- Text extract
---------------

1

I just got into learning about Decision Trees. So the questions might be a bit silly.

The idea of selecting the root node is a bit confusing. Why can't we randomly select the root node? The only difference it seems to make is that it would make the Decision Tree longer and complex, but would get the same result eventually.

Also just as an extension of the feature selection process in Decision Trees, why can't be use something as simple as correlation between features and target, or Chi-Square test to figure which Feature to start off with?

1 Answers1

0

Why can't we randomly select the root node?

We can, but this could also be extended to its child node and to child node of that child node and so on...

The only difference it seems to make is that it would make the Decision Tree longer and complex, but would get the same result eventually.

---------------

- Your objective
Answer these questions about the decision tree thread:
1. What two methods does the asker propose for choosing which feature to start with?
2. In the reply, what else could random selection be extended to besides the root node?
3. According to the asker, what would randomly selecting the root node seem to do to the tree?

- Data section
---------------

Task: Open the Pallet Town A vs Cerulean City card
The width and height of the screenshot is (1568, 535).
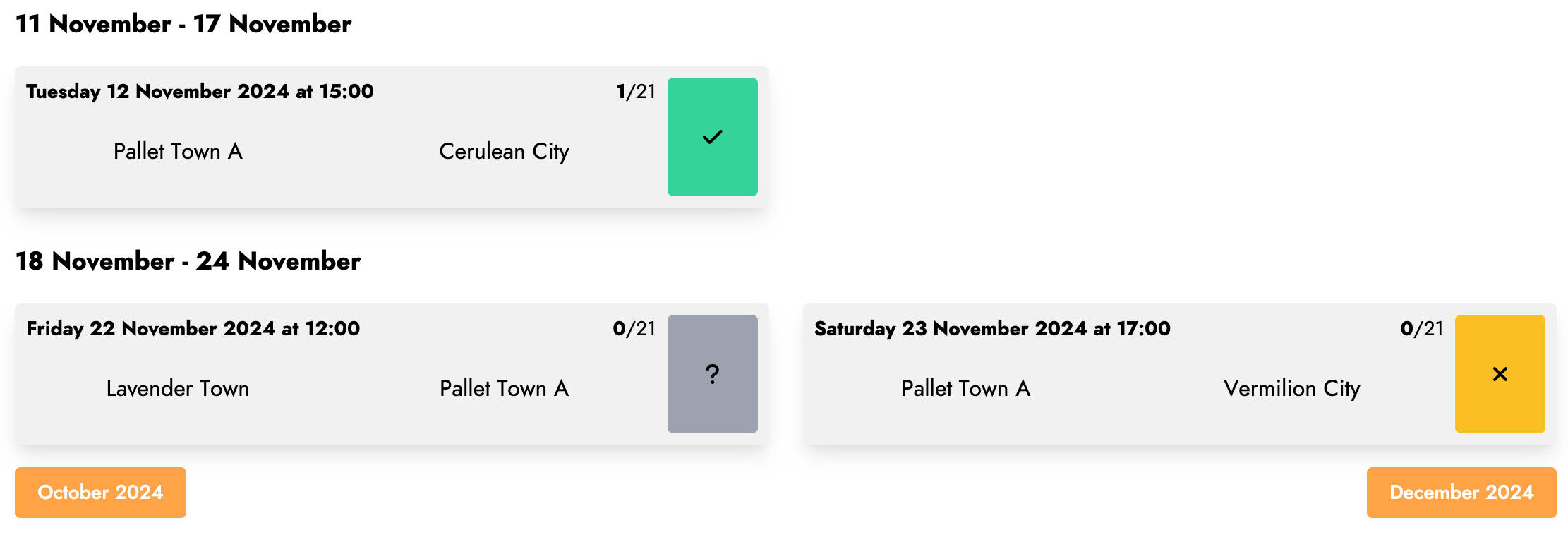Action: [x=392, y=137]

---------------

- Result of this task
1. Correlation between features and target, or a Chi-Square test.
2. To its child node, to the child node of that child node, and so on.
3. It would make the tree longer and complex but would get the same result eventually.